Believe it or not, all of these questions are relevant when you are trying to choose the right hair color. Here are some tips if you want to learn how to choose a hair color:
1.The fundamental objective: don't try to match... try to complement. For example, if your skin has some ruddy coloring, don't dye your hair red. Instead, add color that softens the red in your face. If your skin has a sallow tone that you consider unpleasant, your remedy will not be to add more yellow or gold tone to your hair, but rather to soften the yellow complexion and bring other tones to the forefront by adding richer, complementary color to your hair. The good news: there are so many hair colors that complement each skin tone.
2.Skin complexion: cool versus warm. We might all be warm-blooded (or almost all of us), but that doesn't mean our skin complexions are all warm. Nay, we are often broken into two camps - cool and warm. Some say silver and gold, but as far as we're concerned, that kind of talk can wait until the holiday season rolls back around. For now, let's stick to cool and warm.

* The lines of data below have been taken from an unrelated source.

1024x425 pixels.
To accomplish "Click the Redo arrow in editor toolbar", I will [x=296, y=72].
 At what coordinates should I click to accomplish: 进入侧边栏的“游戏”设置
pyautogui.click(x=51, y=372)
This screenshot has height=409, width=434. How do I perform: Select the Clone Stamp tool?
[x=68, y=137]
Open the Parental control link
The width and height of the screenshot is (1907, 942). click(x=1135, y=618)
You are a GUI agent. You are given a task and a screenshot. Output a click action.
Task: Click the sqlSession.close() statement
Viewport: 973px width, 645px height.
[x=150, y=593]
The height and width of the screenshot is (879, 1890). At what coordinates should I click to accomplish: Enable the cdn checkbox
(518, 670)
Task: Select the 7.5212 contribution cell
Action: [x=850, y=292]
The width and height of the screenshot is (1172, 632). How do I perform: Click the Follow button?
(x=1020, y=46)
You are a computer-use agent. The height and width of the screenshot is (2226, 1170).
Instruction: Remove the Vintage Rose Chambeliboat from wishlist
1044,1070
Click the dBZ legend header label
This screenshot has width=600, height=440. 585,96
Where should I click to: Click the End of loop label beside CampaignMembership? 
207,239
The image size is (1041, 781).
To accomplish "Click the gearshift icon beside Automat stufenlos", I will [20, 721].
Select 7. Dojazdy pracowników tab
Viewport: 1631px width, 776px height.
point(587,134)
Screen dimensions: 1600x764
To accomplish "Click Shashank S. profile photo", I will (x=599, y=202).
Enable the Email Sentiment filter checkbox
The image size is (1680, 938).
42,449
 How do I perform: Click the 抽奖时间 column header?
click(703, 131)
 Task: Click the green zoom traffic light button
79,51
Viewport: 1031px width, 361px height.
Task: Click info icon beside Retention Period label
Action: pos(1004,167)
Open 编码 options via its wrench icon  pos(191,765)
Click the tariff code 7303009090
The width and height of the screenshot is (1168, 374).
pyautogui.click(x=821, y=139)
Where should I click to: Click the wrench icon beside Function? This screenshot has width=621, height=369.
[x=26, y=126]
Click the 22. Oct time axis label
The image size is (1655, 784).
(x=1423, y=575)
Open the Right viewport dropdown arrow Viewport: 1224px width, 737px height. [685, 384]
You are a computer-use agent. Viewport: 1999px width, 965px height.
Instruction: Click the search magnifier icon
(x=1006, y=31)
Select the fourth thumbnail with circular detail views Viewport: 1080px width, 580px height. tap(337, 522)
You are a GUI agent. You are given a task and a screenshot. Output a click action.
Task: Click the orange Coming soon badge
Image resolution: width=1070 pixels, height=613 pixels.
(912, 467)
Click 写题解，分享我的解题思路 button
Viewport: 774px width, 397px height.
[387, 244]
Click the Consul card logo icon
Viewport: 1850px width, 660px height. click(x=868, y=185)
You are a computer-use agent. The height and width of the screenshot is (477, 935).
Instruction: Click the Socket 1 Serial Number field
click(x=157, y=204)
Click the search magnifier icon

What does this distinction mean for your hair color choice? Quite a bit, as it turns out! Very few people want to look like a cadaver or like someone suffering from scarlet fever. Heed your skin, eye and hair tones!
Do you have medium-pale or pale skin with some pinkish hue around your cheeks? Are you simply pale with no recognizable undertone? Does your skin have an olive complexion (this would include many of Asian or Hispanic descent), or is it a dark brown hue? Some folks have cool bluish or reddish undertones beneath their eyes, and some have pale skin that almost appears as if it were softly translucent. If any of this describes you, your skin color is likely cool.
Warm skin includes pale peach flesh-tones, brown with faint undertones of pink or gold, warm gold and yellow undertones, and skin with lots of freckles or rosy flush.
If you have already tried dressing in a white shirt, standing in daylight and gazing into a mirror in the attempt to discover whether you're warm or cool, and haven't figured it out, here's a clever trick. Simply look at your arm - specifically, the veins in your arm. Do they look bluer than green, or greener than blue? If they look green, you probably have warm complexion. Blue means that your skin is more on the cool side.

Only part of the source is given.